Stored data
┏━━

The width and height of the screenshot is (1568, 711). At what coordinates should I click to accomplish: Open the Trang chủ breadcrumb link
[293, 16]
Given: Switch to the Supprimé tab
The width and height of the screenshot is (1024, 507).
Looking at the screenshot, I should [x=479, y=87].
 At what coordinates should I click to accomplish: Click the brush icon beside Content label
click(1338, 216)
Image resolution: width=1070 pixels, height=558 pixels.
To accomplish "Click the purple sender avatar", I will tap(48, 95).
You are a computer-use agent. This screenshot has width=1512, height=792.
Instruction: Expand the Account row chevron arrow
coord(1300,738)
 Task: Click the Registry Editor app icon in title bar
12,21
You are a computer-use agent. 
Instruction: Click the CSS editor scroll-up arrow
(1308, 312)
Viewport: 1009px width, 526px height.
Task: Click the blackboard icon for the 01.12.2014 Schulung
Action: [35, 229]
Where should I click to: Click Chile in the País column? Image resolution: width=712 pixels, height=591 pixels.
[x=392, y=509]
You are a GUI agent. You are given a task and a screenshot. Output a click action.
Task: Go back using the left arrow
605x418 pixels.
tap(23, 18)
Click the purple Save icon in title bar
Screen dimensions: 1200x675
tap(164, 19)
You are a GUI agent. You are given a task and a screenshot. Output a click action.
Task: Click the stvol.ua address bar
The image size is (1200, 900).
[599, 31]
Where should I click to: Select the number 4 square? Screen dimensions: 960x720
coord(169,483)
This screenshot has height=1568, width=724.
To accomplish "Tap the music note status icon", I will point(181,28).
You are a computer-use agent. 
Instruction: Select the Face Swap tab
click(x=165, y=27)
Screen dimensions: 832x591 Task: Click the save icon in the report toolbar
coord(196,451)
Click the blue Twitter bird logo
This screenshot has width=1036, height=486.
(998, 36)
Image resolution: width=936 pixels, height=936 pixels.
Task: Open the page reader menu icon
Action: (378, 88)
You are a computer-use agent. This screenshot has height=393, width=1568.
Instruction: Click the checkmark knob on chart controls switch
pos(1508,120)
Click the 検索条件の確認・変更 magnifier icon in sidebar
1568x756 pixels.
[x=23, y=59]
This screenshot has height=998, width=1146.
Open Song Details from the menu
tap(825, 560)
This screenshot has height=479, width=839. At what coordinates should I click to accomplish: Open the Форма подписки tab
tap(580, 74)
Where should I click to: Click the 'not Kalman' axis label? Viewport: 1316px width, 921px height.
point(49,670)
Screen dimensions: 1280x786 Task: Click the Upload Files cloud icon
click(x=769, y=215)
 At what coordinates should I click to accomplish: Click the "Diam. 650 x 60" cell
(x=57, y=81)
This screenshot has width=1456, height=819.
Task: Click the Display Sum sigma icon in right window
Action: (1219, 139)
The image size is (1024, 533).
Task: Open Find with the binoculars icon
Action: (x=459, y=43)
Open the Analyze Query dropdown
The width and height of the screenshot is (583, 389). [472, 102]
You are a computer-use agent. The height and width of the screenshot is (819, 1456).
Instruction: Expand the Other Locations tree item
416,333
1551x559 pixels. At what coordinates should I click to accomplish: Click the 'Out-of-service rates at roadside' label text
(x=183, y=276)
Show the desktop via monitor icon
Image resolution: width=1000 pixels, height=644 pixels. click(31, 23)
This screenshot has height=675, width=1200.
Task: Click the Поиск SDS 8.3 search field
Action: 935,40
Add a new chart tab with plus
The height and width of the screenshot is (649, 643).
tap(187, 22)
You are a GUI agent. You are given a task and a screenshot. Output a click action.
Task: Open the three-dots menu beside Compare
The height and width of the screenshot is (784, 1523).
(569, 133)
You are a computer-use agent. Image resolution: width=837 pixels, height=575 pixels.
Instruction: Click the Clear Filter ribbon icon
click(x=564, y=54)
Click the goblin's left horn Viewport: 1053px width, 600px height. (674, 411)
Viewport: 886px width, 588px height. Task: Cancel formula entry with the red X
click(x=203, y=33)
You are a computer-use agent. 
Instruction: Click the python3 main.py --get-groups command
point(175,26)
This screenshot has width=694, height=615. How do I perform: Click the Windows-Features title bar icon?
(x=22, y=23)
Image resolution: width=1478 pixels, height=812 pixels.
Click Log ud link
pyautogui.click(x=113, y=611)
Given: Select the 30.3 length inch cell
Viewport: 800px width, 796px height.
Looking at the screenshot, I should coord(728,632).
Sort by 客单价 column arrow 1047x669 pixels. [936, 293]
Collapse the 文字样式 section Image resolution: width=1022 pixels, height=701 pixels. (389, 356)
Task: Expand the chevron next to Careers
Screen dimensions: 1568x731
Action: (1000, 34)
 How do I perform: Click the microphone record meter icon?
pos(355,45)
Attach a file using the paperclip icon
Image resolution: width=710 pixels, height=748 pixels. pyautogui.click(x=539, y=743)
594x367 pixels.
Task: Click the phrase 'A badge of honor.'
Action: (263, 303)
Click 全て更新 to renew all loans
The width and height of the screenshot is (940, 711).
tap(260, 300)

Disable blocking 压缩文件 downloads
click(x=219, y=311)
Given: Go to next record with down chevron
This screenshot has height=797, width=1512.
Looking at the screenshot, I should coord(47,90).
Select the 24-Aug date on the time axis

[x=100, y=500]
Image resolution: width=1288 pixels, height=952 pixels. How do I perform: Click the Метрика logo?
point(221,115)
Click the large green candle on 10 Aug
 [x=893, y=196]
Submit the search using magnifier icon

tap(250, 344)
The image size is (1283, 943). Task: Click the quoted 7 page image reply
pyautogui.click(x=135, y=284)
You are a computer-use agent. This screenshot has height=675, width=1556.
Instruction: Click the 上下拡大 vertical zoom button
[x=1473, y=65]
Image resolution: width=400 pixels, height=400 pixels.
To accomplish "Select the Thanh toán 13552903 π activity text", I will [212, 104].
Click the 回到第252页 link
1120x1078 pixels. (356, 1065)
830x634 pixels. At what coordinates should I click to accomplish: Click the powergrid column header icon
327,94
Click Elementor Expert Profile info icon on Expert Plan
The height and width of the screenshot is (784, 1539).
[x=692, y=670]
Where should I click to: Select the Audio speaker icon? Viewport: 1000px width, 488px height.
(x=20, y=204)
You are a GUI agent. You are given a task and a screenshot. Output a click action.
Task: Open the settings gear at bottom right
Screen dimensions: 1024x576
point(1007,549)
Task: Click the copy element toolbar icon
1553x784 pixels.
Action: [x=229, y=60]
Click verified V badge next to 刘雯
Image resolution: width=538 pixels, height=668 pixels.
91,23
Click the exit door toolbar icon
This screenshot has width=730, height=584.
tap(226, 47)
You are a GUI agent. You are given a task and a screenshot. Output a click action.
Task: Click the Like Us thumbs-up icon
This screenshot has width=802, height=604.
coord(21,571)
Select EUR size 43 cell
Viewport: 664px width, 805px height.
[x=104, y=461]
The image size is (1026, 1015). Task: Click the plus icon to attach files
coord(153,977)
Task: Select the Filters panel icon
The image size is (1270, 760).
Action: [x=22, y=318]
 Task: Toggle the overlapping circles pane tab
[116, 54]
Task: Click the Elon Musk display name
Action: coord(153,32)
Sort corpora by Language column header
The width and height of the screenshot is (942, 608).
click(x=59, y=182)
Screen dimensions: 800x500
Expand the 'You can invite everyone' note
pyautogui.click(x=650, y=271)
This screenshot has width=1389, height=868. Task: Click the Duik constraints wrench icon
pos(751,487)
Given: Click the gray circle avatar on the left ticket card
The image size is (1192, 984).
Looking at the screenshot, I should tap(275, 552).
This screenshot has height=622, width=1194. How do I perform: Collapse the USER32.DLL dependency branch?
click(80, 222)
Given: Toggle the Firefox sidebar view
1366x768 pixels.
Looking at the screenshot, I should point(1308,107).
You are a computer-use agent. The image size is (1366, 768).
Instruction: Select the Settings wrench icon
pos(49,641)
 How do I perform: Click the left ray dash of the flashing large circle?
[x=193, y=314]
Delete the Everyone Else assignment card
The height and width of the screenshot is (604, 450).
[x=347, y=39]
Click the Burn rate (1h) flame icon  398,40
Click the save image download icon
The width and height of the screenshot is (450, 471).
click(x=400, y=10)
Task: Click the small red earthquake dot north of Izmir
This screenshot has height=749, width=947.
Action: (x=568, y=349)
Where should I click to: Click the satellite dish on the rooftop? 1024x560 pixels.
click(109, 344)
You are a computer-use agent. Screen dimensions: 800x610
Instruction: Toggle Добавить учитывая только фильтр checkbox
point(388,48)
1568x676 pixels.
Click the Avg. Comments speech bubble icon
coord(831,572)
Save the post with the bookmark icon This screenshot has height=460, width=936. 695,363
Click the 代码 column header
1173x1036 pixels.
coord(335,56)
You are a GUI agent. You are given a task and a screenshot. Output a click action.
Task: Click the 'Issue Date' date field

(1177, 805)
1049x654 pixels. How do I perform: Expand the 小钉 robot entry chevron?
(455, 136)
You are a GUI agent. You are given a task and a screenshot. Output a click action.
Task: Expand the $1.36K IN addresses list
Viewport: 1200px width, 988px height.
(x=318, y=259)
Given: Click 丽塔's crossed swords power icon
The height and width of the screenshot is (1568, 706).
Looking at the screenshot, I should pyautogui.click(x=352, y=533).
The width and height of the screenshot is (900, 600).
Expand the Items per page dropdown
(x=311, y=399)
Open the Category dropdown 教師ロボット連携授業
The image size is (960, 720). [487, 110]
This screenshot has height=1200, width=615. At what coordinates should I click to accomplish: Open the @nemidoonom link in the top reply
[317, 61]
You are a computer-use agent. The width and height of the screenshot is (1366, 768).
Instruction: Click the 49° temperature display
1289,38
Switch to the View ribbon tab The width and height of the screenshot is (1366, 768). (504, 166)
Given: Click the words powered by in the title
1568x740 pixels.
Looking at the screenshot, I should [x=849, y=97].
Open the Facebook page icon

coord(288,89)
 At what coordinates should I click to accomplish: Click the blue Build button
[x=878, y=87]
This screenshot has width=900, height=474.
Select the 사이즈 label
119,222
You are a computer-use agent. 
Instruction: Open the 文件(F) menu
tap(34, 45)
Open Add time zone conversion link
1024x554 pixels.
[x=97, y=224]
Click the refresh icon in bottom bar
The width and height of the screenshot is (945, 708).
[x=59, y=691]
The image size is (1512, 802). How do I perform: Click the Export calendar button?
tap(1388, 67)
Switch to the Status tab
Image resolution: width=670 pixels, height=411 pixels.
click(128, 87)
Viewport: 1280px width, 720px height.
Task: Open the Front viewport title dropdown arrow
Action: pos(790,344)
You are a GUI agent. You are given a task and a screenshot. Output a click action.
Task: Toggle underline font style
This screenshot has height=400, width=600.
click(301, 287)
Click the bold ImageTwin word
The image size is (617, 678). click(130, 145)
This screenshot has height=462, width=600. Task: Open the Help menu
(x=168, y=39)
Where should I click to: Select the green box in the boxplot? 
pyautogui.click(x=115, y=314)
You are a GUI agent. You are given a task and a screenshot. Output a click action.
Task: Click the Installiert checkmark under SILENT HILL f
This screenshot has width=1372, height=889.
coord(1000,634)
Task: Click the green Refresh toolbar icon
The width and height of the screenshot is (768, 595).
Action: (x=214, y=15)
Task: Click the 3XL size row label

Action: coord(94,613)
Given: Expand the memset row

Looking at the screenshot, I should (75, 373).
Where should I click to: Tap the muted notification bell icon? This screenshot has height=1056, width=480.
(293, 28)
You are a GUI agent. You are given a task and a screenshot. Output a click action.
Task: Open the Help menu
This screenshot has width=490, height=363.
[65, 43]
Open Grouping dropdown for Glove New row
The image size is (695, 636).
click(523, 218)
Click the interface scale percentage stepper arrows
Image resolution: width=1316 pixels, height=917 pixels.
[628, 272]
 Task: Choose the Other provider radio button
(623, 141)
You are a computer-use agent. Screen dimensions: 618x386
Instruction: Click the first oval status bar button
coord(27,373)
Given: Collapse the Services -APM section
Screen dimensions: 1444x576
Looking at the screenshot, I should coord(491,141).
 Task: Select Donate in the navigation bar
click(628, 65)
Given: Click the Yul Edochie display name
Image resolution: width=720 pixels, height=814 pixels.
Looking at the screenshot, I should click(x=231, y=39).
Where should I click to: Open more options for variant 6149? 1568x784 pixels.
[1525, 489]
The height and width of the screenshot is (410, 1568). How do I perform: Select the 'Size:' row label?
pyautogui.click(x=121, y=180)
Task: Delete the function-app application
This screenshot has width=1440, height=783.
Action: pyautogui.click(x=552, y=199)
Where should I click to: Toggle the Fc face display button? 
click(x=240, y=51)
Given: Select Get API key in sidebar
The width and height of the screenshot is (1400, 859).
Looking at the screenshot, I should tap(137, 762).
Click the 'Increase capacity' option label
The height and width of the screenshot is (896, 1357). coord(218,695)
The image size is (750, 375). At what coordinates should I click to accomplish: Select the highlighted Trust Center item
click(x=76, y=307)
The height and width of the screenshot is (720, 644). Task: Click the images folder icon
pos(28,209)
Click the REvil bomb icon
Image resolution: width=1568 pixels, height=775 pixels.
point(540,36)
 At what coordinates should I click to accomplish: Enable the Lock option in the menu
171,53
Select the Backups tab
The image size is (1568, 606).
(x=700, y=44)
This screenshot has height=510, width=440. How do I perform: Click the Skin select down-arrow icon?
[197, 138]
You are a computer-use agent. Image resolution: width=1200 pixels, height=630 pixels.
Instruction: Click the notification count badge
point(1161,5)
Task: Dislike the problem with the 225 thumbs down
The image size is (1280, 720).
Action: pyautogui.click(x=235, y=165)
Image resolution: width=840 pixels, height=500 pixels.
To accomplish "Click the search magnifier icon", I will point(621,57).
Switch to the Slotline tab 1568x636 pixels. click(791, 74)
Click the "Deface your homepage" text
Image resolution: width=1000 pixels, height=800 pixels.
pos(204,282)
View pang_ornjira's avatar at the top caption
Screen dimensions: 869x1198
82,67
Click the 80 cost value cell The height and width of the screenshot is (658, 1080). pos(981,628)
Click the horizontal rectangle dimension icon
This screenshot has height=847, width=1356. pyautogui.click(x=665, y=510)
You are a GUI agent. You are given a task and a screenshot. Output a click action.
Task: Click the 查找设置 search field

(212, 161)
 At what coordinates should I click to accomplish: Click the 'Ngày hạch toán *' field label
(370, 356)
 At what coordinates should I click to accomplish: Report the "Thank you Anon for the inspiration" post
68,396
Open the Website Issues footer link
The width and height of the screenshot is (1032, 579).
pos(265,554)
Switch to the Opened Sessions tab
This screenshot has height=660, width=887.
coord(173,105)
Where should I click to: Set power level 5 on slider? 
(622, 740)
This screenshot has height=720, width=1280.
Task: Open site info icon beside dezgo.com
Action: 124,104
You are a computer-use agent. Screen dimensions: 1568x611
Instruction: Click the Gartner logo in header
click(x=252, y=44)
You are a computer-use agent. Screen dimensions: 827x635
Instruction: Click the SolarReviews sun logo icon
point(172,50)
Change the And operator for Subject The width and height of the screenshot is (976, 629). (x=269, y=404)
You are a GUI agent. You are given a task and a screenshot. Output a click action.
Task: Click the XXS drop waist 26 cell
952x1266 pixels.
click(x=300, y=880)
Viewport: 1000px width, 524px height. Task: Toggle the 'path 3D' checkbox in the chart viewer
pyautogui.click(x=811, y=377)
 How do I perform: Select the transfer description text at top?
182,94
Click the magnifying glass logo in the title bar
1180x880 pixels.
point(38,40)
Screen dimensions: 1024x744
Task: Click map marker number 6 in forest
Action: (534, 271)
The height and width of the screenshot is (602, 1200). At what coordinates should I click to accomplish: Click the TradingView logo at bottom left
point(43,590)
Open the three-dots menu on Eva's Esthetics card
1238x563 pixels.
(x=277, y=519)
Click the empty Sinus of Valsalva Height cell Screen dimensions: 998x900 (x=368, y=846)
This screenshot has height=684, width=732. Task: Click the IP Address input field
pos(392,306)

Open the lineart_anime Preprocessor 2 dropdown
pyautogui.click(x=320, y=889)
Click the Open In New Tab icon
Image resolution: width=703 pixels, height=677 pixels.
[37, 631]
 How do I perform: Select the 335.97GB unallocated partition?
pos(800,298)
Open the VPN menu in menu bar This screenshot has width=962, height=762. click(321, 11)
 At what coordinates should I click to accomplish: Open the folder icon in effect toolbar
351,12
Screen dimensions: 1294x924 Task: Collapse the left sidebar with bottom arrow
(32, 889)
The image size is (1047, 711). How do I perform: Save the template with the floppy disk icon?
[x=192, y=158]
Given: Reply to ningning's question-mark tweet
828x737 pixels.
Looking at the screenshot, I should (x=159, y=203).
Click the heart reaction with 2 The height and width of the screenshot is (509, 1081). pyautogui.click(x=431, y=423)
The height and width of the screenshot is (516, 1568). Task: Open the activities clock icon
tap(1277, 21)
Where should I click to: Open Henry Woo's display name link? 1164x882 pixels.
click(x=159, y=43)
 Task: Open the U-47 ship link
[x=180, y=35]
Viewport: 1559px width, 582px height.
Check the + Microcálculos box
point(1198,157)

┗━━

• _Task instructions_:
Wherever a line contains the string "Sort", copy that line from the data.

• _Response to the task_:
Sort by 客单价 column arrow 1047x669 pixels. [936, 293]
Sort corpora by Language column header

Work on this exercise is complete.